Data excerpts
☆ ☆ ☆ ☆ ☆
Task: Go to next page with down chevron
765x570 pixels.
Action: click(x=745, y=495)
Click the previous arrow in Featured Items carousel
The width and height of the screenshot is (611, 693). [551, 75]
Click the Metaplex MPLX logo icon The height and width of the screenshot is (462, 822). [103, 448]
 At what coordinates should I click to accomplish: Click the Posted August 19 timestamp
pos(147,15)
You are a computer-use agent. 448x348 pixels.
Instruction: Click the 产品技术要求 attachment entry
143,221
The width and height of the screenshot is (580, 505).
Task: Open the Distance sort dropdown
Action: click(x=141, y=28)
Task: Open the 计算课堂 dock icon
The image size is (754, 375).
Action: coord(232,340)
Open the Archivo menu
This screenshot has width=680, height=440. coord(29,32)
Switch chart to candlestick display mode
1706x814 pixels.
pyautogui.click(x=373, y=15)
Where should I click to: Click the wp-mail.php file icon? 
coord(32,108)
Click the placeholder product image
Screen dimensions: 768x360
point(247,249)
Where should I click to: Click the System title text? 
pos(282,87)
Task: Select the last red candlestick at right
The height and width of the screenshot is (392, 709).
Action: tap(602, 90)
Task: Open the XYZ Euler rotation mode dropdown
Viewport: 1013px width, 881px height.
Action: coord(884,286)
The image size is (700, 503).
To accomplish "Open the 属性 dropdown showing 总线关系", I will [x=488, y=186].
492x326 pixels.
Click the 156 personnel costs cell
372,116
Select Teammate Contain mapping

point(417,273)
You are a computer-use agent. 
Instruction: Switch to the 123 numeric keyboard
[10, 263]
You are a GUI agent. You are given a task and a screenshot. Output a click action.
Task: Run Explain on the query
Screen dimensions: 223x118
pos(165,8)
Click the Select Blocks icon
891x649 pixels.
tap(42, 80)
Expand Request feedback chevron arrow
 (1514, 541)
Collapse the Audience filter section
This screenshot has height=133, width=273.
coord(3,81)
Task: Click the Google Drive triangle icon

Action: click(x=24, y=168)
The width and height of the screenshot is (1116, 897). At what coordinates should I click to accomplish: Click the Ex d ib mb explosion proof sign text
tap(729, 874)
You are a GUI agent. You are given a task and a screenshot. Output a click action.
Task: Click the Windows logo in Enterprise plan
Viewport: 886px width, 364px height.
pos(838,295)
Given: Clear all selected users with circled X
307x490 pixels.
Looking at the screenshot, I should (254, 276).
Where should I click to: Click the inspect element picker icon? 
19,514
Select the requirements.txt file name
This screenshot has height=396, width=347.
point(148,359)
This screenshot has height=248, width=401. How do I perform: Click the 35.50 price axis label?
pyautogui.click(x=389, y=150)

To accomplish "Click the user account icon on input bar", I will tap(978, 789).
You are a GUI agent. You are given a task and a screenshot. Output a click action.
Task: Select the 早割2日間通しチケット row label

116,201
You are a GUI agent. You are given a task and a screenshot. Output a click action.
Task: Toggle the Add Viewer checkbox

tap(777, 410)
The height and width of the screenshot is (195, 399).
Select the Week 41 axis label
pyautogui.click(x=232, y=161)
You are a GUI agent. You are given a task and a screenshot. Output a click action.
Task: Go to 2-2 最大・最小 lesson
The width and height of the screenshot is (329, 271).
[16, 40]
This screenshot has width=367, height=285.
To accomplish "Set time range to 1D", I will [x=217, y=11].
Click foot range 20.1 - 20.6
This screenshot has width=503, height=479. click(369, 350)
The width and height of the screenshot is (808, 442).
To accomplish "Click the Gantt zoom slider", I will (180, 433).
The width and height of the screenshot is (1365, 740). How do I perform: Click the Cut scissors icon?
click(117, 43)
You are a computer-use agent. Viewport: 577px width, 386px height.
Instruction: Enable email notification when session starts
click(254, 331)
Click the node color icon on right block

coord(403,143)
☆ ☆ ☆ ☆ ☆
** WHAT TO DO **
A reply that repeats all the data exactly is required.

** EXERCISE RESULT **
Task: Go to next page with down chevron
765x570 pixels.
Action: click(x=745, y=495)
Click the previous arrow in Featured Items carousel
The width and height of the screenshot is (611, 693). [551, 75]
Click the Metaplex MPLX logo icon The height and width of the screenshot is (462, 822). [103, 448]
 At what coordinates should I click to accomplish: Click the Posted August 19 timestamp
pos(147,15)
You are a computer-use agent. 448x348 pixels.
Instruction: Click the 产品技术要求 attachment entry
143,221
The width and height of the screenshot is (580, 505).
Task: Open the Distance sort dropdown
Action: click(x=141, y=28)
Task: Open the 计算课堂 dock icon
The image size is (754, 375).
Action: coord(232,340)
Open the Archivo menu
This screenshot has width=680, height=440. coord(29,32)
Switch chart to candlestick display mode
1706x814 pixels.
pyautogui.click(x=373, y=15)
Where should I click to: Click the wp-mail.php file icon? 
coord(32,108)
Click the placeholder product image
Screen dimensions: 768x360
point(247,249)
Where should I click to: Click the System title text? 
pos(282,87)
Task: Select the last red candlestick at right
The height and width of the screenshot is (392, 709).
Action: tap(602, 90)
Task: Open the XYZ Euler rotation mode dropdown
Viewport: 1013px width, 881px height.
Action: coord(884,286)
The image size is (700, 503).
To accomplish "Open the 属性 dropdown showing 总线关系", I will [x=488, y=186].
492x326 pixels.
Click the 156 personnel costs cell
372,116
Select Teammate Contain mapping

point(417,273)
You are a computer-use agent. 
Instruction: Switch to the 123 numeric keyboard
[10, 263]
You are a GUI agent. You are given a task and a screenshot. Output a click action.
Task: Run Explain on the query
Screen dimensions: 223x118
pos(165,8)
Click the Select Blocks icon
891x649 pixels.
tap(42, 80)
Expand Request feedback chevron arrow
 (1514, 541)
Collapse the Audience filter section
This screenshot has height=133, width=273.
coord(3,81)
Task: Click the Google Drive triangle icon

Action: click(x=24, y=168)
The width and height of the screenshot is (1116, 897). At what coordinates should I click to accomplish: Click the Ex d ib mb explosion proof sign text
tap(729, 874)
You are a GUI agent. You are given a task and a screenshot. Output a click action.
Task: Click the Windows logo in Enterprise plan
Viewport: 886px width, 364px height.
pos(838,295)
Given: Clear all selected users with circled X
307x490 pixels.
Looking at the screenshot, I should (254, 276).
Where should I click to: Click the inspect element picker icon? 
19,514
Select the requirements.txt file name
This screenshot has height=396, width=347.
point(148,359)
This screenshot has height=248, width=401. How do I perform: Click the 35.50 price axis label?
pyautogui.click(x=389, y=150)

To accomplish "Click the user account icon on input bar", I will tap(978, 789).
You are a GUI agent. You are given a task and a screenshot. Output a click action.
Task: Select the 早割2日間通しチケット row label

116,201
You are a GUI agent. You are given a task and a screenshot. Output a click action.
Task: Toggle the Add Viewer checkbox

tap(777, 410)
The height and width of the screenshot is (195, 399).
Select the Week 41 axis label
pyautogui.click(x=232, y=161)
You are a GUI agent. You are given a task and a screenshot. Output a click action.
Task: Go to 2-2 最大・最小 lesson
The width and height of the screenshot is (329, 271).
[16, 40]
This screenshot has width=367, height=285.
To accomplish "Set time range to 1D", I will [x=217, y=11].
Click foot range 20.1 - 20.6
This screenshot has width=503, height=479. click(369, 350)
The width and height of the screenshot is (808, 442).
To accomplish "Click the Gantt zoom slider", I will (180, 433).
The width and height of the screenshot is (1365, 740). How do I perform: Click the Cut scissors icon?
click(117, 43)
You are a computer-use agent. Viewport: 577px width, 386px height.
Instruction: Enable email notification when session starts
click(254, 331)
Click the node color icon on right block

coord(403,143)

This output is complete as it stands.